In traditional farming methods, it was a mainstay for the farmer to be out in the field, constantly monitoring the land and condition of crops. But with larger and larger farms, it has become more challenging for farmers to monitor everything everywhere. This is especially true with microfarming, where many remote plots of land may be farmed for different crops, requiring different conditions and precise control of soil and water.
Today, the combination of smart irrigation and control being linked to local sensors, as well as sensing for pH and other environmental conditions, including insolation and local temperature, can stave off many issues that traditionally had been accounted for by “walking the field.” Remote monitoring through smart farming systems enables production yields to increase because farmers have more time to attend to their farm’s real issues: applying their expertise to solving problems with pests, watering in any location, amending soil conditions — all through the use of sensing and automation.
The types of precision farming systems implemented depend on the use of software for management of the business. Control systems manage sensor input, delivering remote information for supply and decision support, as well as automation of machines and equipment for taking action in response to emerging issues and production support. This is not notably different than any other “smart” business model’s success criteria; a standardized approach sets forth the right use of resources for production in real time on the supply side and for meeting stringent constraints coming from the demand side. Thus, in a smart farming system, it’s about managing the supply of land and, based on its condition, setting it forth in the right growing parameters — for example, moisture, fertilizer or material content — to provide production for the right crop that is in demand.

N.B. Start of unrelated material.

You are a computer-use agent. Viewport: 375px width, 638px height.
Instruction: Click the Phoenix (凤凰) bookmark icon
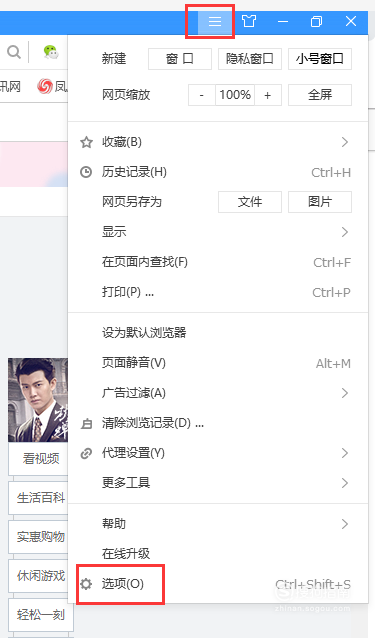point(45,86)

During production, it’s about managing one’s resources to improve the growing process. For example, precision farming systems concern precision seeding using automated tractors to reduce possible loss of seed and optimize spacing of plants to create the highest possible yield per acre. Another example is water, through the use of precision water delivery, such as trickle or subsurface methods, to reduce evaporation and to improve soil moisture content, delivering water only when it is needed through the use of sensors and automation.
On the demand side, smart farming systems are about careful management of the demand forecast and delivering goods to market just in time to reduce waste. Furthermore, it is about managing the delivery channel and ensuring that the transfer of product to the midmarket handler reduces waste through gentle and efficient handling, such as sufficient refrigeration.
Overall, the entire process from farm to table is software-managed and sensor-monitored, reducing overall costs, improving overall yield and quality of the supply, and ultimately the experience for the consumer.